One of my very good friends, who is brilliant, committed, and immensely capable, was given the honor several years ago of being made head of his hospital clinical group. It appears likely that when he resigns there will not be anyone willing to take up his stead. It is a job that in modern settings puts a clinician in an almost untenable position of frustration, blame catching, impotent budgeting, and impossible group management.
Another colleague with an advanced business degree tells me there is a defined difference between leadership and management. Leaders are supposed to motivate, inspire, and direct the progress of a group toward ideological goals they share. A manager, in distinction, plans, coordinates, and manages the practicalities of achieving those goals.
I think in our present-day health care industry, those roles may not be in the best orientation. Regardless of the goodness, motivation, and business acumen of our administration and management colleagues, the flow of front-line driven medical direction toward the hand of management is often interrupted and in many cases completely reversed.
In our organizational structure, the clinically active medical leadership is so far down the chart of real decision makers it is almost a falsehood to call it leadership. There is a person assigned to a “headship” role, but the ability to actually make meaningful decisions that “motivate, inspire, and direct progress” is often pre-empted by administrative managers in roles above. Clinical heads are asked to give input into staffing issues, equipment, education, hospital resources, site development, compensation, and wait lists. But they are really not in a position to make even close to a final decision or even prioritization. They also often must take the responsibility for the negatives of a different path someone else has determined their group must follow. I accept that no one group can have everything it wants considering the resource demands on the larger community, but frustratingly, even non-resource decisions seem to be treated this way.

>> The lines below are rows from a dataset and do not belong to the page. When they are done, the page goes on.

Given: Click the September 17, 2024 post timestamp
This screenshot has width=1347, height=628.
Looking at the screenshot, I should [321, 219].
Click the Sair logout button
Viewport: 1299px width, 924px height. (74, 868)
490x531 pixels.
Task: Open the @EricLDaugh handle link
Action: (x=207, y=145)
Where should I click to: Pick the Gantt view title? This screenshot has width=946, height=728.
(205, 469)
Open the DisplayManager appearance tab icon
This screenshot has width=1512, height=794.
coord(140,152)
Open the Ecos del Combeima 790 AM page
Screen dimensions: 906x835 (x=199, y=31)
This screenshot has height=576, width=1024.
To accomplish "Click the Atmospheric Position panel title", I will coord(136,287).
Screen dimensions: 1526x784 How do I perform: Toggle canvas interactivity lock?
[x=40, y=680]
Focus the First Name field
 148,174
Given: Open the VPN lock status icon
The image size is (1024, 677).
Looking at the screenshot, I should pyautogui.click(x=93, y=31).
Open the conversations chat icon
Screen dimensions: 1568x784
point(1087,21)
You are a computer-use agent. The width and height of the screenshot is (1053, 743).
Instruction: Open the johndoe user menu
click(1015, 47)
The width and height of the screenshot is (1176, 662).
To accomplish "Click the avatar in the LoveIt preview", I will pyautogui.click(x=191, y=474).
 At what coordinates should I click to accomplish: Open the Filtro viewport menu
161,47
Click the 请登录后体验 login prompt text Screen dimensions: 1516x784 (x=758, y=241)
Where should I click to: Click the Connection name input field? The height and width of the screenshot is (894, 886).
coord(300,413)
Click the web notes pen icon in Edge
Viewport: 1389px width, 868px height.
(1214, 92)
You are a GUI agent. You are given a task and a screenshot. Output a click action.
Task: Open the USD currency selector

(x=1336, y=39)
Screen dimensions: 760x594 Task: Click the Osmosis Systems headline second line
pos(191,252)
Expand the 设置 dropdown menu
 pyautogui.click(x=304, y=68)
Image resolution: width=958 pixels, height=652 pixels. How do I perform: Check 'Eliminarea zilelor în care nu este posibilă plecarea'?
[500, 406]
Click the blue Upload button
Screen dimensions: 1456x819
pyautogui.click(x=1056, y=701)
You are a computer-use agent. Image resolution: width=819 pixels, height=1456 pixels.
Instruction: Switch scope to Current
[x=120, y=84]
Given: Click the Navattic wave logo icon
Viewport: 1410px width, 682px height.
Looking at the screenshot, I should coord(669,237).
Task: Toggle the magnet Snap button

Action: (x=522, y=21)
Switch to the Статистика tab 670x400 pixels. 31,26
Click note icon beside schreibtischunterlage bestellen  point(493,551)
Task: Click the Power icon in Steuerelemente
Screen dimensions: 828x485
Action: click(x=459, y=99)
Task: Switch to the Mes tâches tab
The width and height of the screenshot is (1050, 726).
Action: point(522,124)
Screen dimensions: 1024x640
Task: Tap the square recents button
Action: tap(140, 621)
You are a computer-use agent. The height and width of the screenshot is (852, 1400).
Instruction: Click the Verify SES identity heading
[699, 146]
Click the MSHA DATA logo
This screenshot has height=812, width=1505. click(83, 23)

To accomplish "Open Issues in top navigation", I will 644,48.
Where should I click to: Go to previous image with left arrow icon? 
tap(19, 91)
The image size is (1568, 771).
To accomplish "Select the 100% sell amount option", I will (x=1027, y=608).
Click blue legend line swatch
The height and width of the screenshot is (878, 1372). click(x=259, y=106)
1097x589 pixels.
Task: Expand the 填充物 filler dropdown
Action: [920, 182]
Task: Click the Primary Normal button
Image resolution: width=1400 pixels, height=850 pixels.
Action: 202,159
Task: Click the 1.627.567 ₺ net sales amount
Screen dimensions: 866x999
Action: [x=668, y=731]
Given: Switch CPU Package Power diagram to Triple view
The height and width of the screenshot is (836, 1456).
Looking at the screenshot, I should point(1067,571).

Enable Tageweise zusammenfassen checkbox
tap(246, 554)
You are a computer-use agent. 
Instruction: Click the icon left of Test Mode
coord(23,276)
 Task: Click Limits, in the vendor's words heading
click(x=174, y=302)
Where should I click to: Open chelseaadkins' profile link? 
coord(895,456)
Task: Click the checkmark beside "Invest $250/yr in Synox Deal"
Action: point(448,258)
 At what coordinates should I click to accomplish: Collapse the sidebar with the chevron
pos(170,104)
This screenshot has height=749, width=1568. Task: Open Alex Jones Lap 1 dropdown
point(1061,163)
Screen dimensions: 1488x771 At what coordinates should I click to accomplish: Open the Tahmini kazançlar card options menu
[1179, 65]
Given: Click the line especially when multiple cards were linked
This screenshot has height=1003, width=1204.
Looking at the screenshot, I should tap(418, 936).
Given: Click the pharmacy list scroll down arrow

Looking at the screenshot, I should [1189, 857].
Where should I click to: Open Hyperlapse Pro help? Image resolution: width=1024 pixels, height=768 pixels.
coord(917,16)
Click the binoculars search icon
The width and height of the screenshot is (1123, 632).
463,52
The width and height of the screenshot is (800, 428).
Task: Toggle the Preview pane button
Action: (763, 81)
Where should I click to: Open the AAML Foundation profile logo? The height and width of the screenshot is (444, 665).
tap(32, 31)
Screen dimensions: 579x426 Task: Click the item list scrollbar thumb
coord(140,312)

I don’t think it’s the people. It’s the culture and structure. The paths of communication are disconnected, shifted, and unequally powered. And there is so little trust and transparency in either direction that any perceived problems are magnified. So it often feels like big decisions are made autocratically in one silo and announced as faits accomplis to the people in another silo who live with the day-to-day consequences.
Meetings are difficult. A surgical division head just cannot be counted on to come to a meeting scheduled by managers at 11 a.m. on 2 days’ (or even 2 weeks’) notice if it falls on an OR day. And after meetings with all stakeholders in the room, where we think a group decision has been agreed upon, very commonly a different decision will be announced once the issue is brought to a higher level of management.
I don’t think for a second that managers and administrators are malicious or incompetent. Unlike most doctors, they are trained in administration; they do their jobs well. I have many respected friends in administrative positions. However, those who are the most effective in helping us achieve good patient care are the ones with a more balanced and open manager/clinical leader relationship, and to help us they often seem to need to sidestep the mandated structure of reporting and decision making.
In my opinion, the modern anatomy of our hospital organizational system doesn’t allow us to communicate with enough equality to consistently make fair decisions. In the past it seemed the practising medical leadership structure was closer to parallel with the administrative structure, and the decision-making positions met on a reasonably level playing field. Now, in our leadership structure, you have to go many levels down before you find an active clinician decision maker. And in the newer clinical headship contracts I have seen, the leadership component of the job is defined and remunerated as an administrative managerial position, answerable to administrative policy, and includes language about the head ensuring that the group follows administrative direction, not bringing clinical issues the other way.
Which brings us back to the difficulty in convincing clinicians to take on headship roles. In my hospital for some years we had a long-term “interim head” in almost every department. Few clinicians see much value in taking on these so-called leadership roles. There seems to be very limited ability to make change or solve problems that they identify. And many of them see the role bring real harm to their practice, their health, their relationships with their administrative and clinical colleagues, and the happiness of their families.
And we all pledged to “first do no harm.”